Field Studies, fruit de quinze années passées à arpenter les sinueux sentiers de la musique contemporaine, entre orchestral et minimal, harmonique et atonal, acousmatique et électronique, se perçoit comme le portrait en creux d’une artiste interdisciplinaire, sans œillères et amie du silence – qu’elle balafre ici et là de dissonances discrètes – qui, de pianos à la réverbération profonde en volutes de flûte ou de saxophone, propose plus qu’elle n’impose, même si le talent pour le clair obscur dont elle fait preuve est indéniable.
En cinq longues plages instrumentales, interprétées entre 2016 et 2022, Emilie Cecilia LeBel nous fait le beau cadeau d’une fin d’après-midi contemplative, tandis que sur les toits de Paris le soleil printanier glisse lentement, de tuiles en cheminées, jouant avec les nuages et le vent léger qui secoue le tilleul au pied de mon balcon.
Evaporation, blue, pour piano solo et harmonica, se fait la merveilleuse introduction d’un ...and the higher leaves of the trees seemed to shimmer in the last of the sunlight’s lingering touch of them... de haute volée durant lequel l’ensemble Ultraviolet joue à la lisière du climax post-rock, sans jamais chercher à l’atteindre, puisque tout l’éclat de ce morceau est dans la retenue.
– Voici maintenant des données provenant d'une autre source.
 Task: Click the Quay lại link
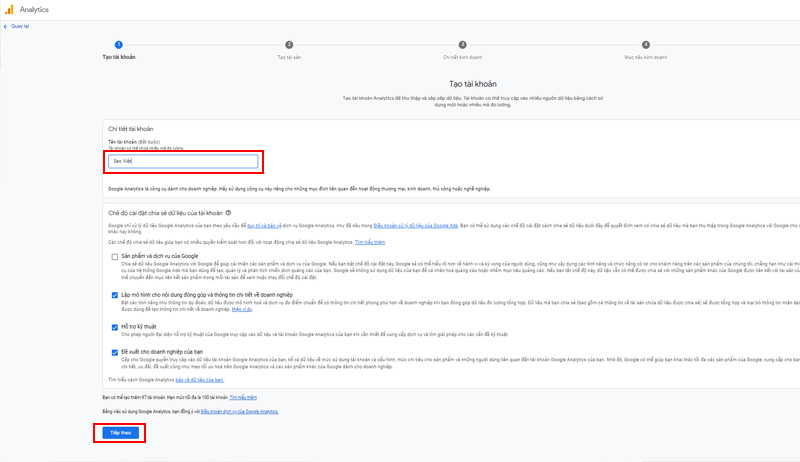(20, 26)
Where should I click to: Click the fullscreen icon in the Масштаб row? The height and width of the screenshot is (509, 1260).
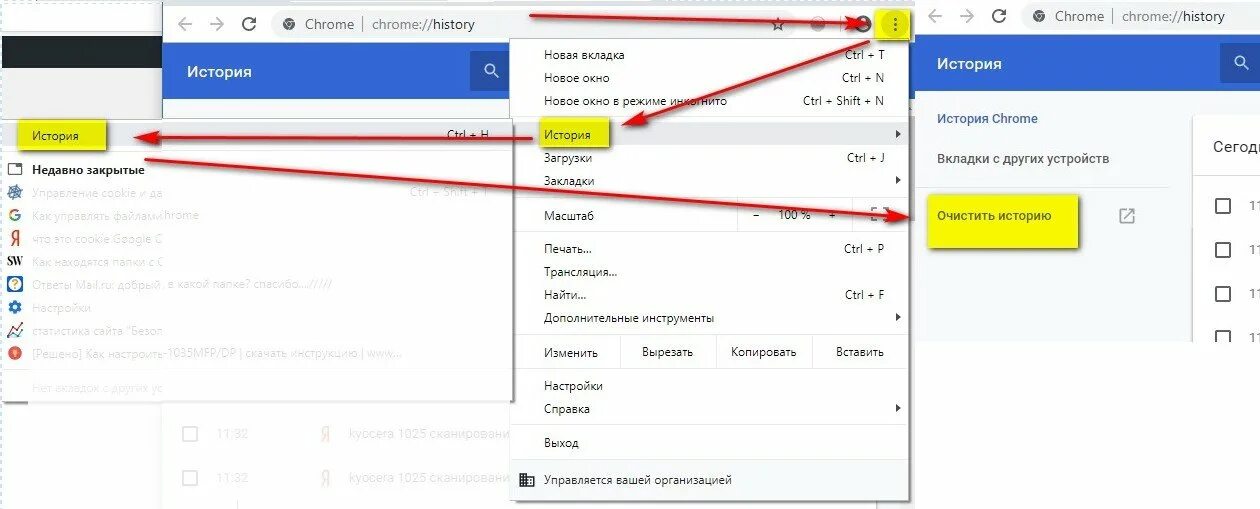pyautogui.click(x=880, y=214)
Plus tard, sur Drift, c’est la chanteuse Jane Berry, au phrasé quasi-religieux, mais d’une religiosité athée baroque et contemporaine, qui accompagne des accords de piano plaqués et dissonants. L’influence d’Arvo Pärt, peut-être.
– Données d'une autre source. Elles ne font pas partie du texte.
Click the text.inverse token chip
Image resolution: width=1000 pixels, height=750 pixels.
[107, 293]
Austère et néanmoins riche, Field Studies n’en oublie pas de se montrer accessible, et c’est sa grande force : il suffira de suivre la flûte alto de Even if nothing but shapes and light reflected in the glass, entrelacée avec son inquiétant jumeau le saxophone baryton, dont les glissements mélodiques font tomber la pluie, pour s’en convaincre, même si le Further migration (migration no. 1) et son violon âpre, joué par Ilana Waniuk, nous disent le contraire. Emilie Cecilia LeBel explore le champ des possibles, avec patience et générosité, à nous de nous mettre au diapason et de lui faire confiance, ça vaut franchement le coup.